** REQUIRED WORK **
Reproduce all records below exactly.

==========

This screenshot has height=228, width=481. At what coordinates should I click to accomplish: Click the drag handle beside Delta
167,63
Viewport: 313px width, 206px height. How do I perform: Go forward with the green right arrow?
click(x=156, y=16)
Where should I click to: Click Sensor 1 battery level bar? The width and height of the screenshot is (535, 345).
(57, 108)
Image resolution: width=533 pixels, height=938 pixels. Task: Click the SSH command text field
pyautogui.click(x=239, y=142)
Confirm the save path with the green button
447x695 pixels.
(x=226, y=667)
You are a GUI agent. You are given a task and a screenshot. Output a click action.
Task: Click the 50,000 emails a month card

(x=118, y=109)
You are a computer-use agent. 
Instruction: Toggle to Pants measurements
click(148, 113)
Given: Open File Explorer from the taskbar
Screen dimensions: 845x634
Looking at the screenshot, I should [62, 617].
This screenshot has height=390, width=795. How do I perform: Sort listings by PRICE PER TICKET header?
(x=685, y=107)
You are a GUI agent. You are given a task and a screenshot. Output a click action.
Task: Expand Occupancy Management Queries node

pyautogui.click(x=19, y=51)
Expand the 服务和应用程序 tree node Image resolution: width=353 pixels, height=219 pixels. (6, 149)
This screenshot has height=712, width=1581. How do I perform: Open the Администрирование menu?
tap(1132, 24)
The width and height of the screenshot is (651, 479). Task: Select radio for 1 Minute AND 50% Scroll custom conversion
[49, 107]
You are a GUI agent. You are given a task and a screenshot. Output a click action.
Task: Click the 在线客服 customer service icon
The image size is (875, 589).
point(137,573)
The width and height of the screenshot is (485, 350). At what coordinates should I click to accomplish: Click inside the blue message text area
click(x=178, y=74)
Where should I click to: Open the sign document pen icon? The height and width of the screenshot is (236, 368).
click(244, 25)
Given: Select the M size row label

==========

** SOLUTION **
This screenshot has height=228, width=481. At what coordinates should I click to accomplish: Click the drag handle beside Delta
167,63
Viewport: 313px width, 206px height. How do I perform: Go forward with the green right arrow?
click(x=156, y=16)
Where should I click to: Click Sensor 1 battery level bar? The width and height of the screenshot is (535, 345).
(57, 108)
Image resolution: width=533 pixels, height=938 pixels. Task: Click the SSH command text field
pyautogui.click(x=239, y=142)
Confirm the save path with the green button
447x695 pixels.
(x=226, y=667)
You are a GUI agent. You are given a task and a screenshot. Output a click action.
Task: Click the 50,000 emails a month card

(x=118, y=109)
You are a computer-use agent. 
Instruction: Toggle to Pants measurements
click(148, 113)
Given: Open File Explorer from the taskbar
Screen dimensions: 845x634
Looking at the screenshot, I should [62, 617].
This screenshot has height=390, width=795. How do I perform: Sort listings by PRICE PER TICKET header?
(x=685, y=107)
You are a GUI agent. You are given a task and a screenshot. Output a click action.
Task: Expand Occupancy Management Queries node

pyautogui.click(x=19, y=51)
Expand the 服务和应用程序 tree node Image resolution: width=353 pixels, height=219 pixels. (6, 149)
This screenshot has height=712, width=1581. How do I perform: Open the Администрирование menu?
tap(1132, 24)
The width and height of the screenshot is (651, 479). Task: Select radio for 1 Minute AND 50% Scroll custom conversion
[49, 107]
You are a GUI agent. You are given a task and a screenshot. Output a click action.
Task: Click the 在线客服 customer service icon
The image size is (875, 589).
point(137,573)
The width and height of the screenshot is (485, 350). At what coordinates should I click to accomplish: Click inside the blue message text area
click(x=178, y=74)
Where should I click to: Open the sign document pen icon? The height and width of the screenshot is (236, 368).
click(244, 25)
Given: Select the M size row label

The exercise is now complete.